Mais le manager, dans son rôle de prévention et parce qu’il a aussi la responsabilité de la dynamique d’ensemble de l’équipe (quand un des collaborateurs va moins bien, cela impacte souvent l’équipe), a la responsabilité de prendre ses observations en compte, de nommer, orienter et alerter. Par exemple, il peut dire « Je vais remonter ces observations aux RH pour qu’ils t’orientent » ou « Qu’en est-il toi de ton côté ? Es-tu soutenu ? As-tu contacté la médecine du travail, un professionnel susceptible de t’aider ? ».

Il a pour responsabilité de nommer des observations qui l’interpellent, qui l’inquiètent, d’avoir un échange pour voir si son collaborateur a des ressources à sa disposition ou en tout cas pour l’informer des ressources que l’entreprise met à sa disposition comme des cellules d’écoute, la médecine du travail, des assistantes sociales, les RH. Ce n’est pas le manager qui va prendre en charge mais il prend en compte et oriente. 
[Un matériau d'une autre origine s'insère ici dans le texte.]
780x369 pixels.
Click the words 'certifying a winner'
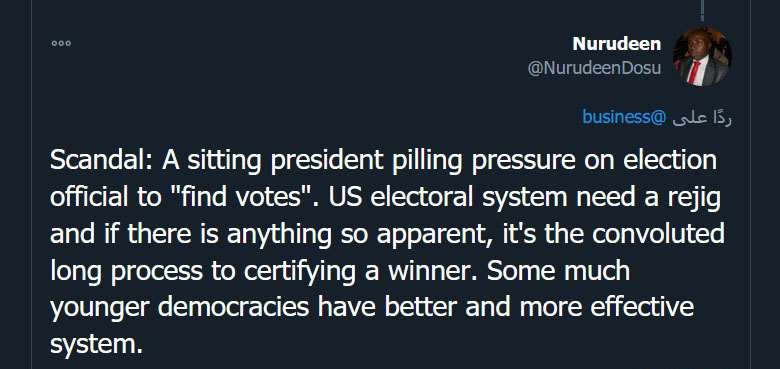[364, 272]
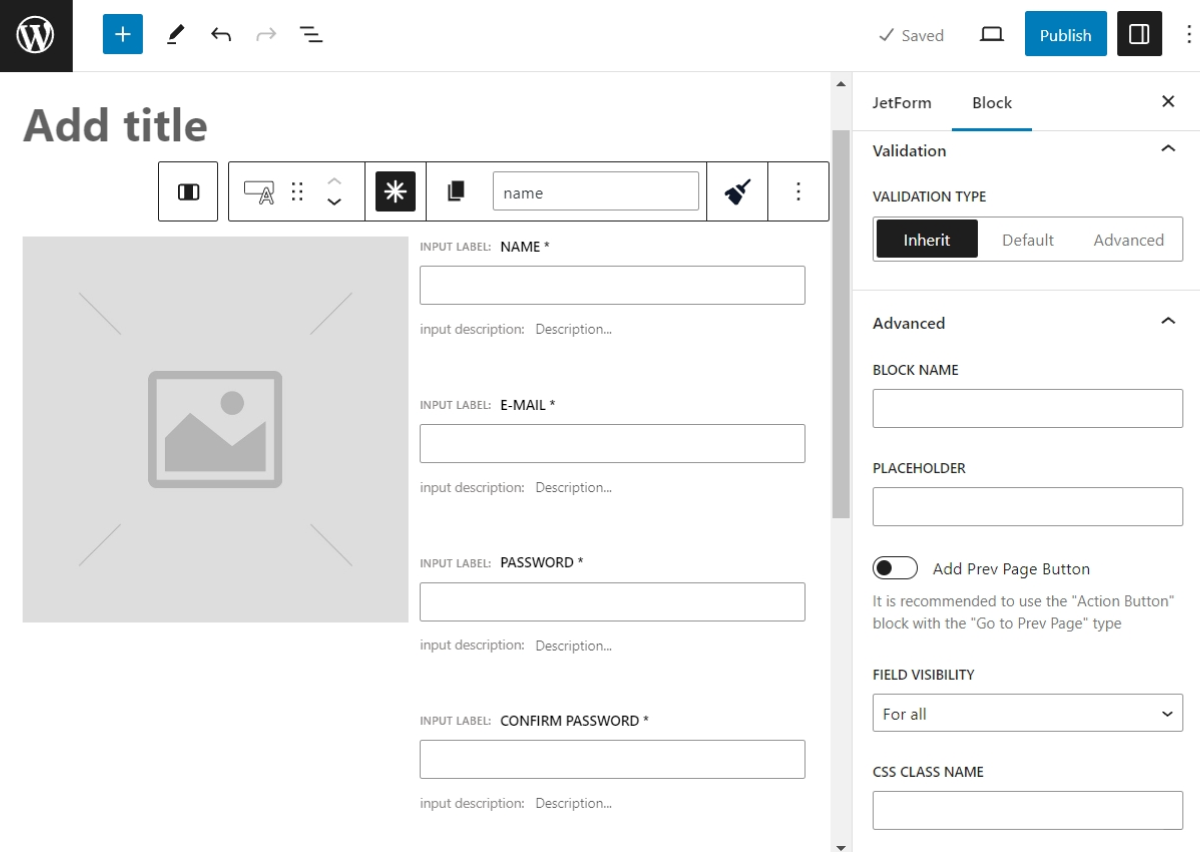Click the copy/duplicate icon in the block toolbar
The height and width of the screenshot is (852, 1200).
point(456,191)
Généralement les managers sont formés et accompagnés pour détecter, avoir les éléments de langage et savoir être le relais vers les cellules internes ou externes.

Et si c’est le mode de management du manager qui met une pression ou une tension ? 

On a tous des personnalités, des rythmes et des énergies différentes qui font qu’on peut mettre la pression à l’autre sans le souhaiter ou s’en rendre compte. 

Par exemple, si on est un manager ou une personne orientée solution, qui parle vite, beaucoup, qui est dans le : « on y va, on y va tous ensemble » et qu’en face de lui son équipe a plutôt besoin de silence, de structure, d’y aller étape par étape, cela va coincer.  

Autre exemple, quelqu’un qui est très sensible au détail, cela peut devenir fatigant et stressant pour des personnes qui ont plus de mal à se concentrer. 

Ce qui est important c’est que le manager sache avoir conscience et prendre du recul sur l’effet qu’il produit chez les autres par son comportement, par son enthousiasme naturel ou par son besoin de contrôle.  

Mais c’est aussi au collaborateur de comprendre le chemin qu’il doit parcourir lui aussi, à partir du moment où la demande d’énergie ou de contrôle a du sens.  

En fait dans ces contextes de personnalités différentes, il y a un dialogue qui doit s’installer : « Ok on est différent, toi t’es plutôt qualité, moi je suis plutôt quantité. Comment fait-on pour travailler ensemble ? ». 

Comment le manager peut assurer un « bon retour » au collaborateur dans l’équipe ?  

Pour préparer le retour, le manager doit prendre du recul pour ne pas se laisser envahir par ses émotions ou son jugement et aller chercher le soutien des RH pour définir la bonne procédure de reprise. Le manager n’est pas seul sur ces sujets de santé mentale, le binôme RH/manager est important.

Généralement, au retour il y a un entretien avec le collaborateur pour savoir sous quelles conditions se fait la reprise. Par exemple, si c’est un arrêt qui a été long, il y a peu de chance que le collaborateur revienne à temps plein donc il y a forcément une adaptation de son poste de travail. Il y a aussi la question de la communication à l’équipe, en accord avec le collaborateur.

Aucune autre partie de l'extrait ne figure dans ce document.